4. Hukuk Dairesi 2015/429 E. , 2015/14620 K.
"İçtihat Metni"....
Davacılar ... ve diğerleri vekili Avukat ... tarafından, davalı ... aleyhine 01/11/2012 gününde verilen dilekçe ile tazminat istenmesi üzerine mahkemece yapılan yargılama sonunda; davanın kısmen kabulüne dair verilen 06/11/2014 günlü kararın Yargıtay’ca incelenmesi taraf vekillerince süresi içinde istenilmekle temyiz dilekçelerinin kabulüne karar verildikten sonra tetkik hakimi tarafından hazırlanan rapor ile dosya içerisindeki kağıtlar incelenerek gereği görüşüldü.
1- Dosyadaki yazılara, kararın dayandığı kanıtlarla yasaya uygun gerektirici nedenlere, özellikle delillerin değerlendirilmesinde bir isabetsizlik görülmemesine göre davacıların tüm, davalının aşağıdaki bendin kapsamı dışında kalan temyiz itirazları reddedilmelidir.
2- Davalının diğer temyiz itirazlarına gelince;
Dava, kasten öldürmeden kaynaklanan ve mirasçılık sıfatına dayanılarak maddi ve manevi tazminat istemine ilişkindir. Mahkemece, davanın kısmen kabulüne karar verilmiş, hüküm, taraflarca temyiz edilmiştir.
Davacılar, ortak murisleri ........avalının murisi olan ... ile evli olduğunu ve eşi tarafından öldürüldüğünü, zanlının da olay günü intihar ettiğini belirterek, uğradıkları maddi ve manevi zararın ..."ın evlat edindiği kızı olan davalıdan tazmini isteminde bulunmuşlardır.
Davalı, yaşanan olayın her iki taraf içinde üzücü sonuçları olduğunu, kendisinin de babasını kaybettiğini, istenilen tazminatın davacıların zenginleşmesi sonucunu doğuracak nitelikte olduğunu beyanla davanın reddi gerektiğini savunmuştur.
Mahkemece, davalının haksız fiili işleyen ..." ın tek mirasçısı olarak terekesinden dolayısıyla tazminat isteklerinden sorumlu olduğu gerekçesiyle istemin kısmen kabulüne karar verilmiştir.

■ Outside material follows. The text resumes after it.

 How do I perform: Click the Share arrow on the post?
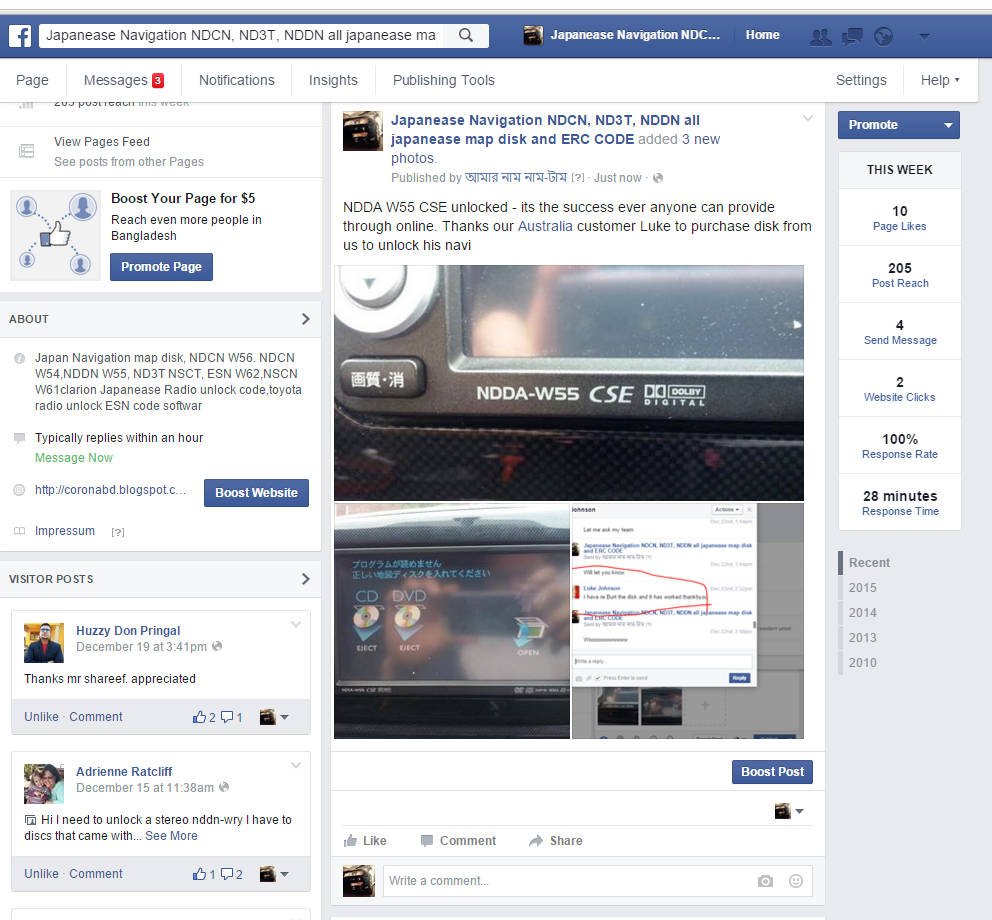coord(555,841)
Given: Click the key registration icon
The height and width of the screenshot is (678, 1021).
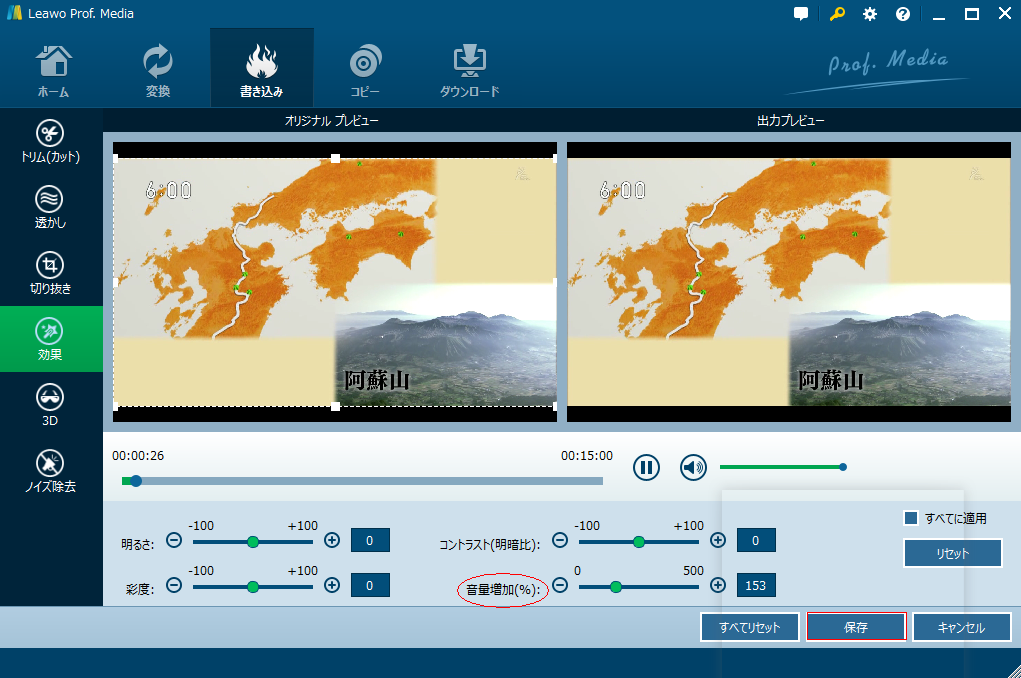Looking at the screenshot, I should [836, 14].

Borçlar Kanunu’nun 47. (TBK/56) ve 49. (TBK/58) maddeleri hükümlerine göre hakimin özel halleri ve kişilik haklarına saldırıyı gözönünde tutarak manevi zarar adı ile hak sahibine verilmesine karar vereceği bir para miktarı adalete uygun olmalıdır. Hükmedilecek bu para, zarara uğrayanda manevi huzuru doğurmayı gerçekleştirecek tazminata benzer bir fonksiyonu olan özgün bir nitelik taşır. Bir ceza olmadığı gibi mamelek hukukuna ilişkin zararın karşılanmasını da amaç edinmemiştir. O halde bu tazminatın sınırı onun amacına göre belirlenmelidir. Takdir edilecek miktar, mevcut halde elde edilmek istenilen tatmin duygusunun etkisine ulaşmak için gerekli olan kadar olmalıdır. 22/06/1966 günlü ve 7/7 sayılı Yargıtay İçtihadı Birleştirme Kararının gerekçesinde takdir olunacak manevi tazminatın tutarını etkileyecek özel hal ve şartlar da açıkça gösterilmiştir. Bunlar her olaya göre değişebileceğinden hakim bu konuda takdir hakkını kullanırken ona etkili olan nedenleri de karar yerinde objektif ölçülere göre isabetli bir biçimde göstermelidir.
-/-
-2-
2015/429-2015/14620
Davaya konu olayda; davalı, müteveffa ..."ın yasal mirasçısı olarak tazminatla sorumlu ise de yaşanan olay, davalı için de babasının kaybı ile sonuçlanması, davacılar murisi .............vlenmekle aynı zamanda ...............t edindiği kızı olan davalı ..."ın da annesi konumunda olması nedeniyle davalı yönünden de üzüntü vericidir. Ayrıca tarafların ekonomik ve sosyal durumu, davalı adına taşınır ya da taşınmaz mal kaydı olmadığına dair zabıta araştırması sonucu ve davalıya intikal eden mal varlığı bulunmaması ile davacı sayısı da dikkate alındığında hükmedilen manevi tazminat, sadece vefat eden eşinden kalan cüz"i miktardaki maaş ile geçinmeye çalışan davalının ekonomik yönden zor durumda kalmasına sebebiyet verecek nitelikte ve fazla olup davacılar yararına daha alt düzeyde manevi tazminata hükmedilmek üzere kararın bozulması gerekmiştir.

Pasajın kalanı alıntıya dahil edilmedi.